Staargaard schreef diverse boeken en artikelen, waarvan een aantal filosofisch van aard.[2] De lijst hieronder is niet uitputtend.

  • Logos: logisch weten en centrale wetenschap (1923)
  • Oost en West in Nederlandsch-Indië (in 1928)
  • Een zelfstandig staatsspoorbedrijf in Nederlandsch Indië (1929)
  • Hegel (1931)
  • Wereldcrisis; koloniale verhouding en regeeringsbeleid. Uit een tweetal reden in den Volksraad Febr. 1932. (1932)
  • Fascisme en Marxisme, getoetst aan de Staats-Idee (1934)
  • Element van Zuiver Weten (1937)
  • De economische groep in den nieuwen Volksraad
  • Techniek in het licht der wijsbegeerte (1937)

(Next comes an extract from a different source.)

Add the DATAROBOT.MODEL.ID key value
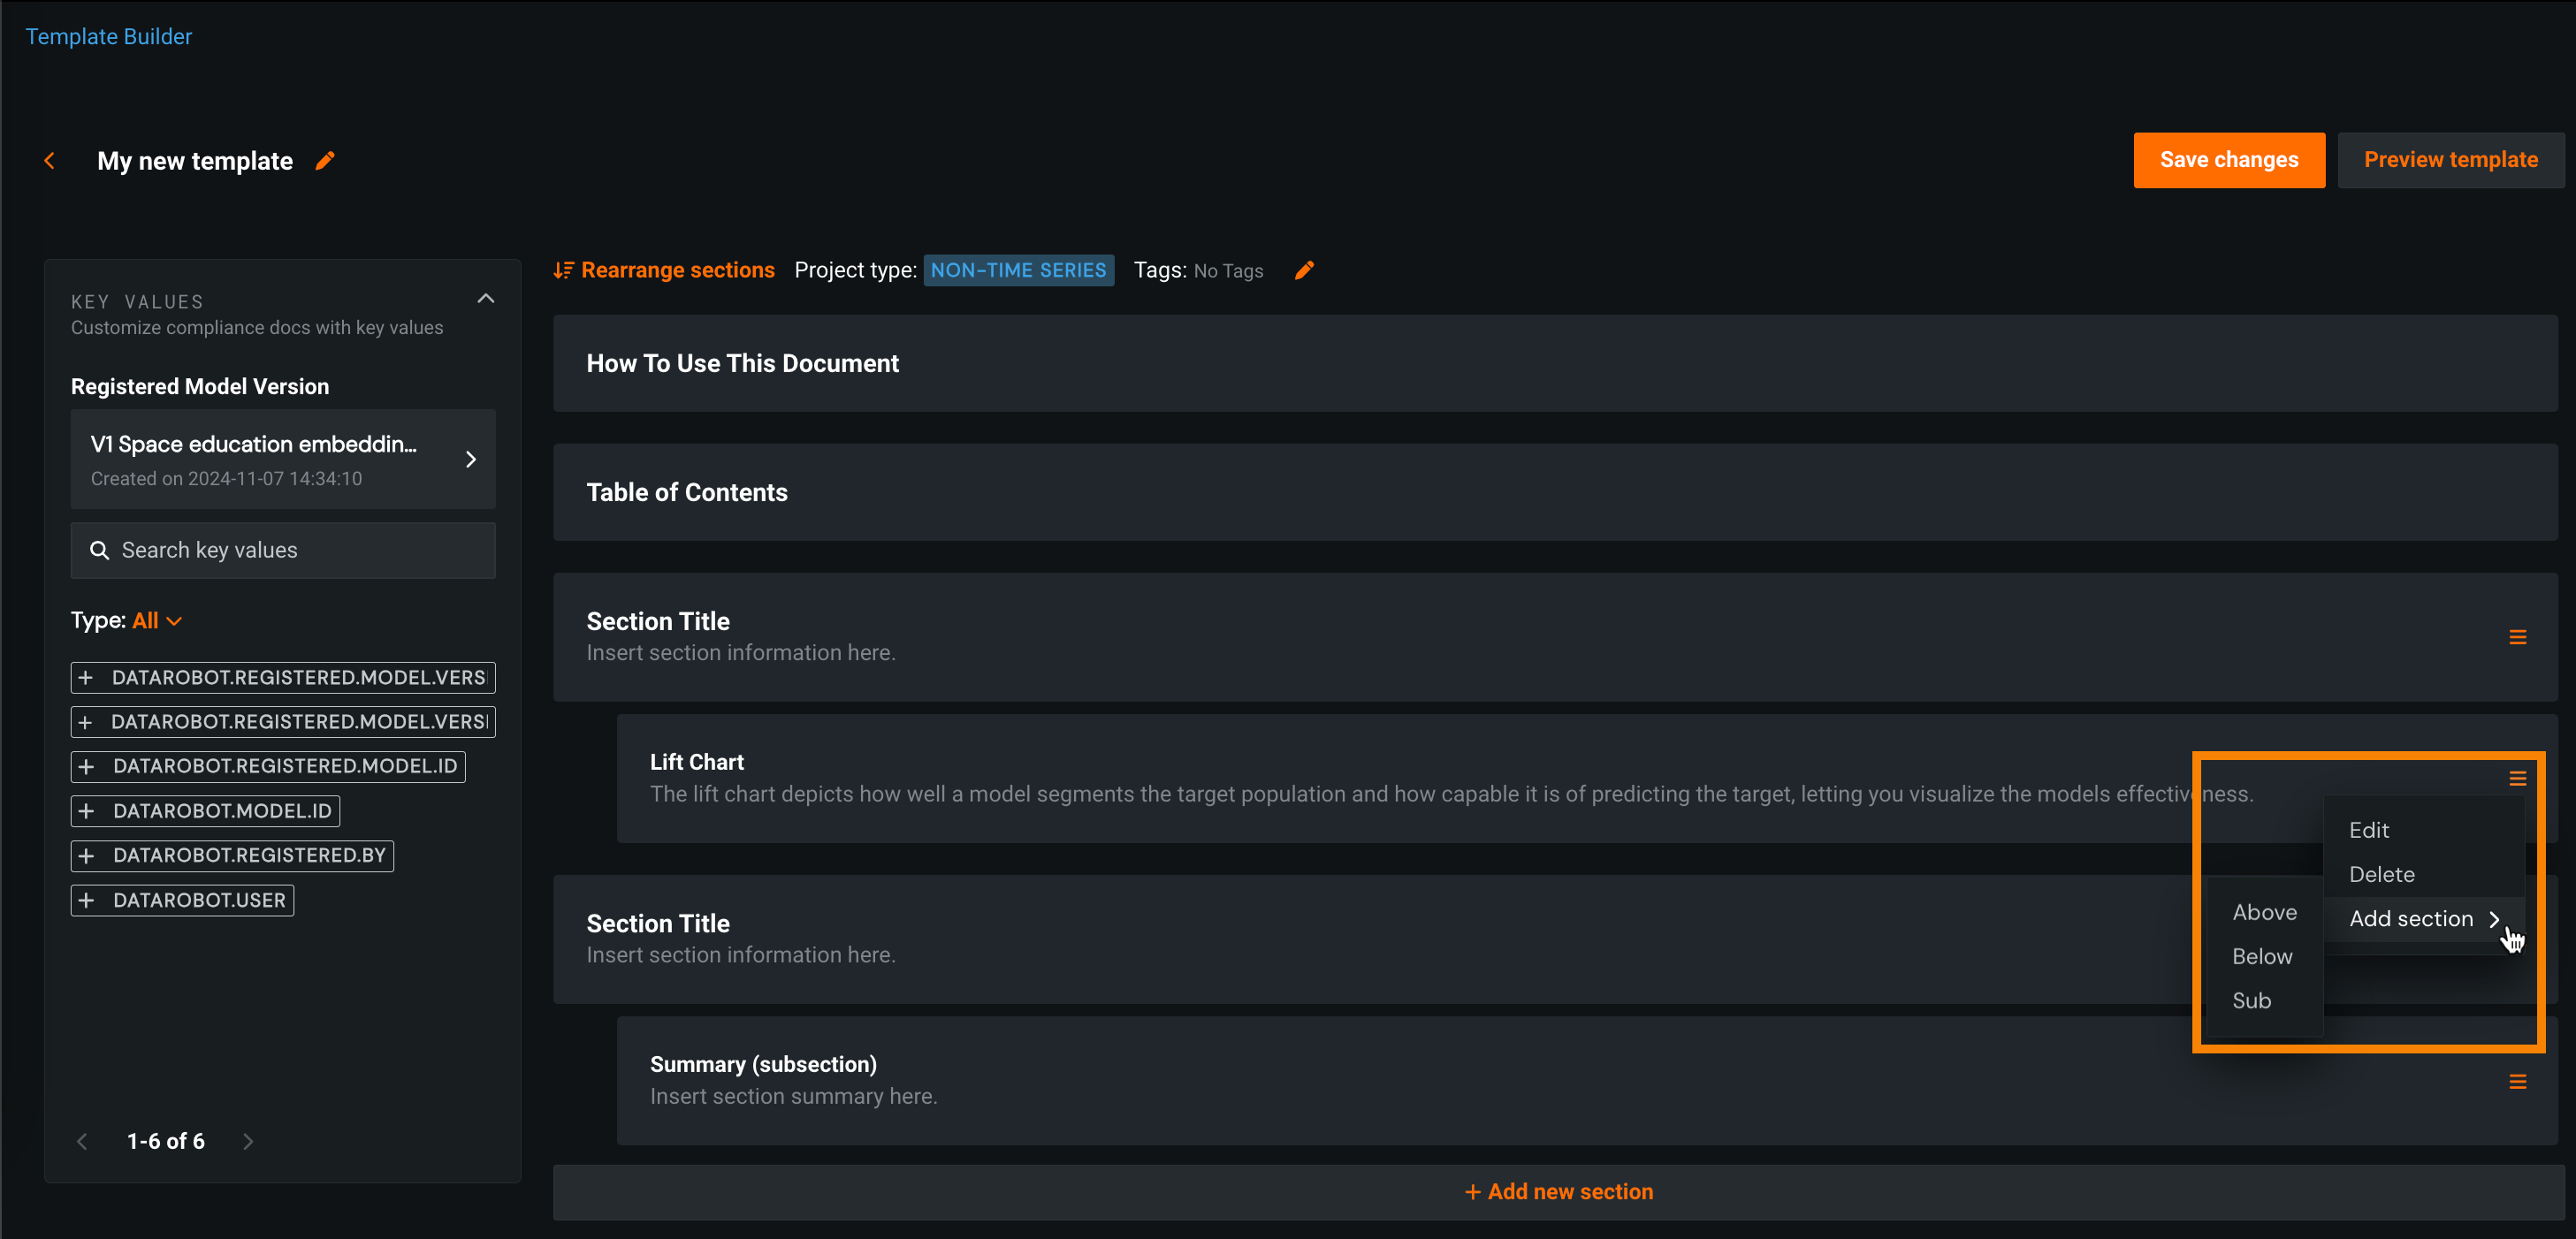The width and height of the screenshot is (2576, 1239). pos(205,811)
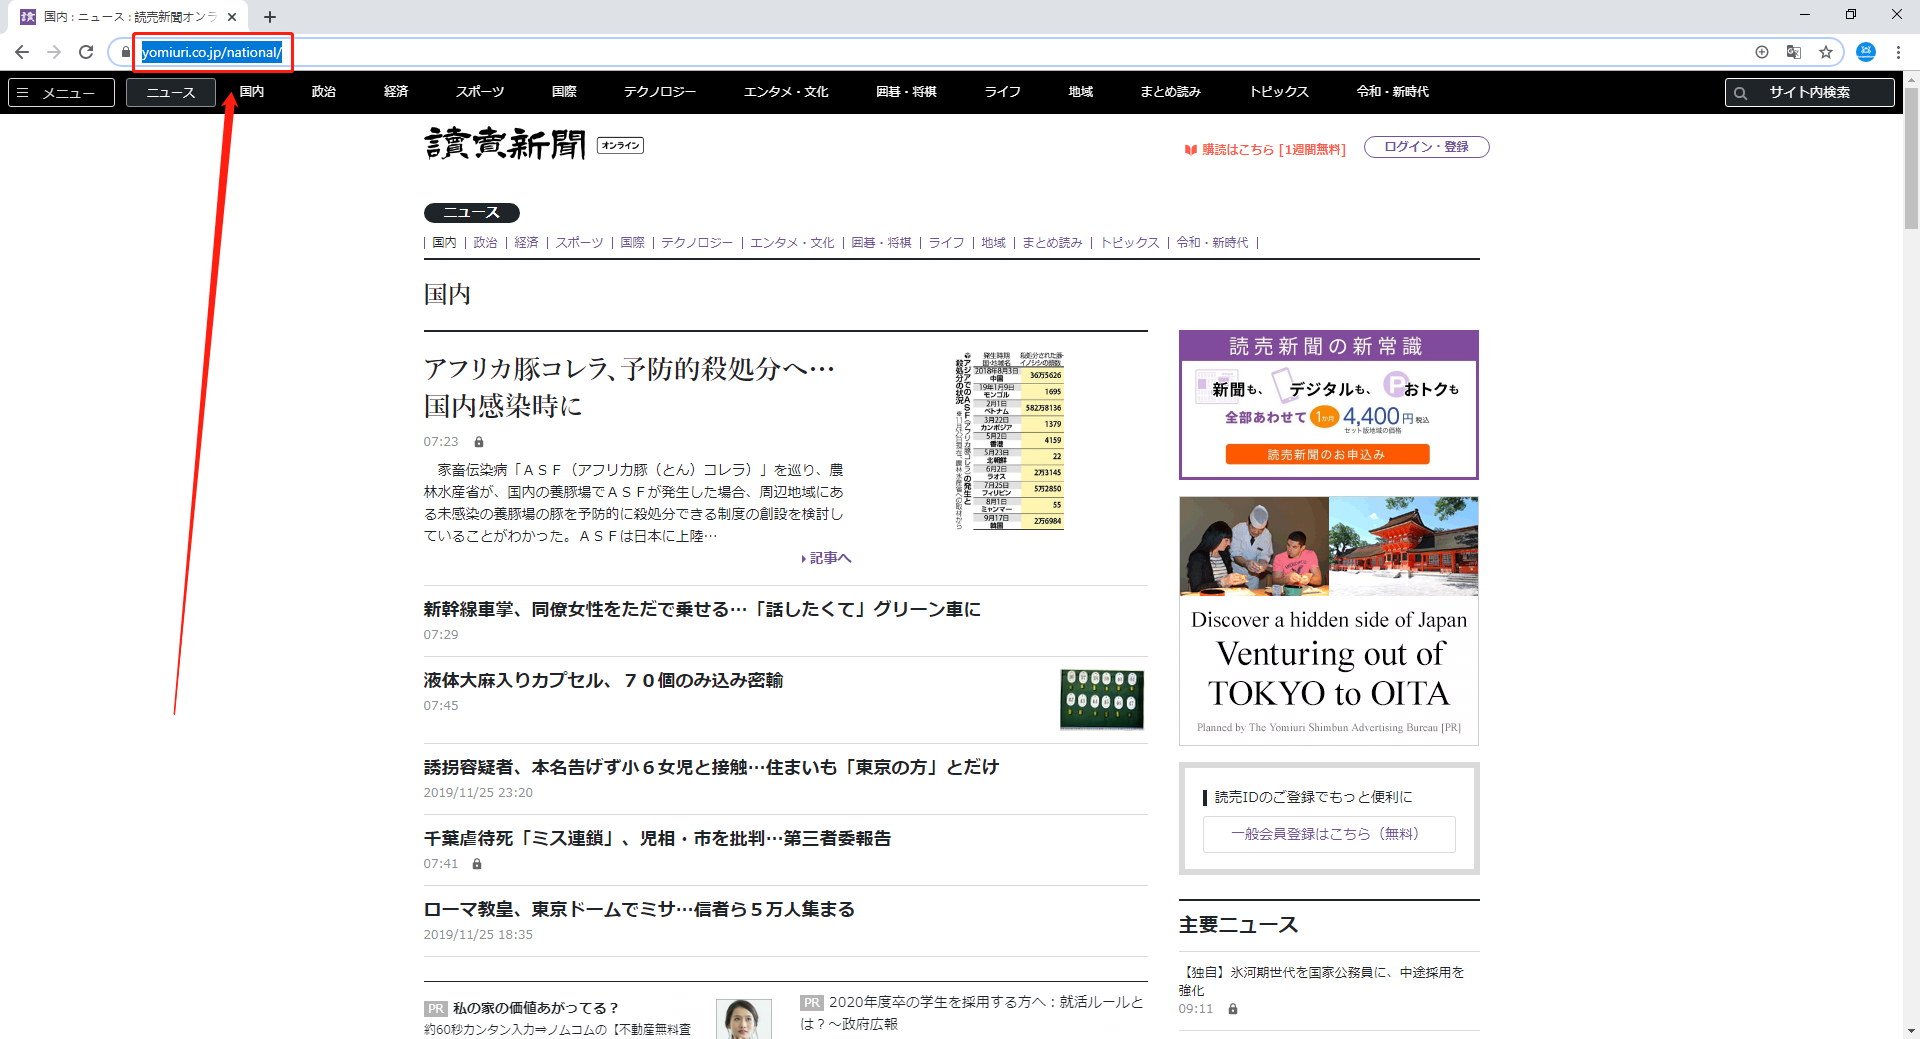Bookmark the page with the star icon
The image size is (1920, 1039).
(x=1827, y=52)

In het begin van de twintigste eeuw was in Nederland de filosofie van Hegel herontdekt, dankzij het werk van prof. G.J.P.J. Bolland. Bolland was onder meer de oprichter van het Bollandgenootschap en interpreteerde het werk van Hegel op een geheel eigen wijze. Taselaar typeerde Staargaard, in zijn werk over De Kat Angelino als een neo-Hegeliaanse filosoof, een leerling van Bolland. Staargaard "beschouwde de godsdiensten van Oost en West als een logisch samenhangend, zich ontwikkelend, organisch geplooid hebbend geheel, waarvan alle onderdelen goede elementen hadden. Het Christendom bracht vrijheid en gaf de persoonlijkheid de kans tot ontwikkeling te komen".